Then there’s the grey, the sliding scale of detail, the contradictions great and small, and the spectrum of truths that embed their falsehoods. Either/Or and grey: Apparently, we all have both the ability to and the penchant for different perspectives. We’re all utilitarian in this: Perspectives of convenience; convenience of perspectives.
In the middle of the nineteenth century Théophile Gautier wrote, “Je suis un homme pour qui le monde extérieur existe” (“I am a man for whom the outside world exists”). Selfish? Self-centered? Not quite. In varying degrees at various times he supported through journalism and his poetry and drama, two mistresses and three children. Somehow, grey slipped between Either and Or. Either/grey/Or.
Théophile had a nickname: le bon Théo. Somebody obviously thought highly of him. In fact a number of famous French writers held him in esteem, and some became his intellectual and artistic offspring. The origin of le bon Théo’s first name is Greek: Θεοφιλος, a name meaning something like “friend of God,” and “love of God.”

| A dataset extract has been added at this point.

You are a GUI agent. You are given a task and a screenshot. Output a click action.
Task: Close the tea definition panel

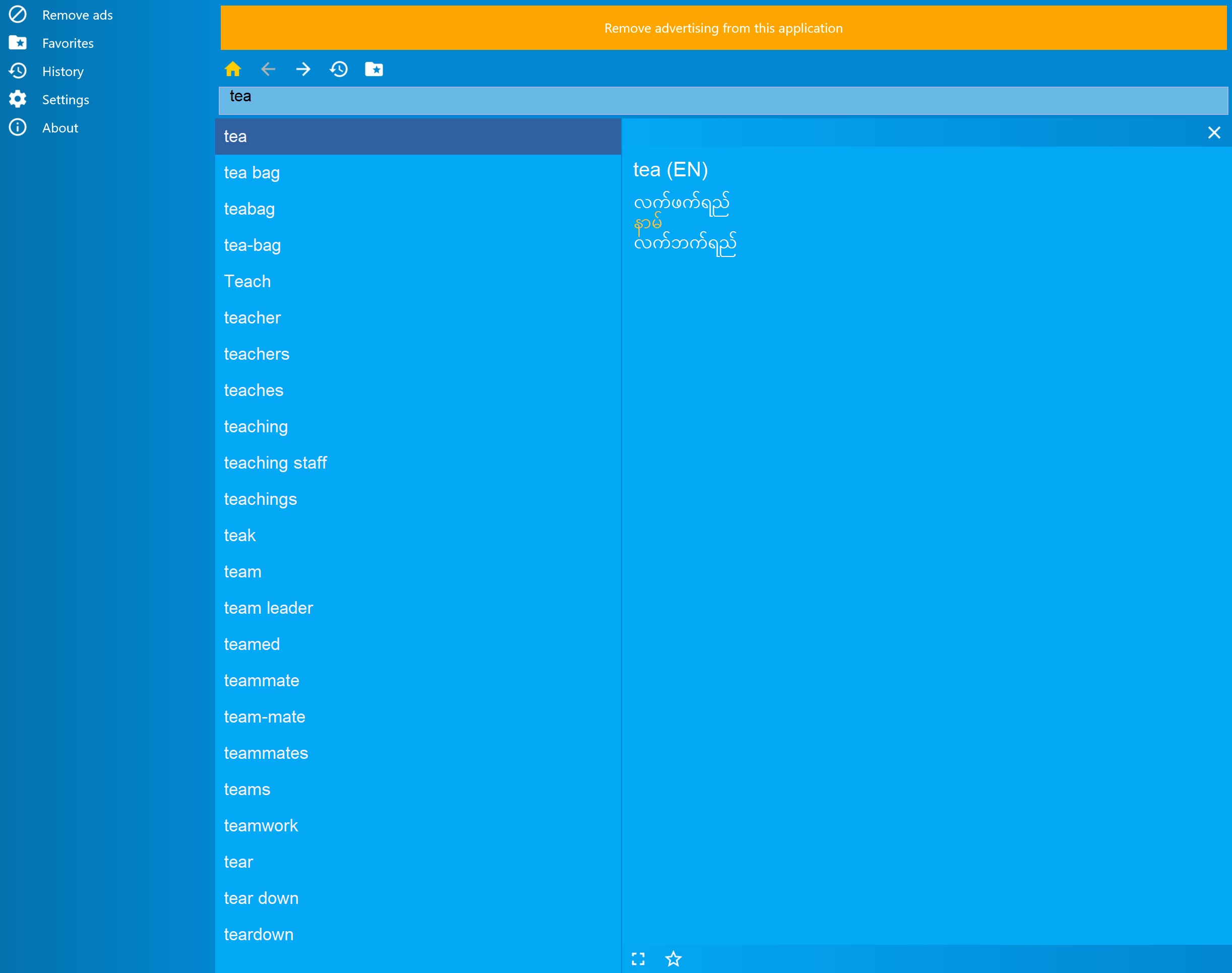point(1214,133)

In most religions the world exists as a creation, and the creation exists for the Creator or creators. The statement by le bon Théo about his relationship to the “outside world” (“le monde extérieur”) reveals a perspective that some might find antithetical to their own perspectives. How do you see it?
Are you either one for whom the outside world exists or one who exists for the outside world? Yet another question: Is your perspective somehow neither one nor the other, but rather the grey perspective slipped between the two? In what sense are you a “friend of God”?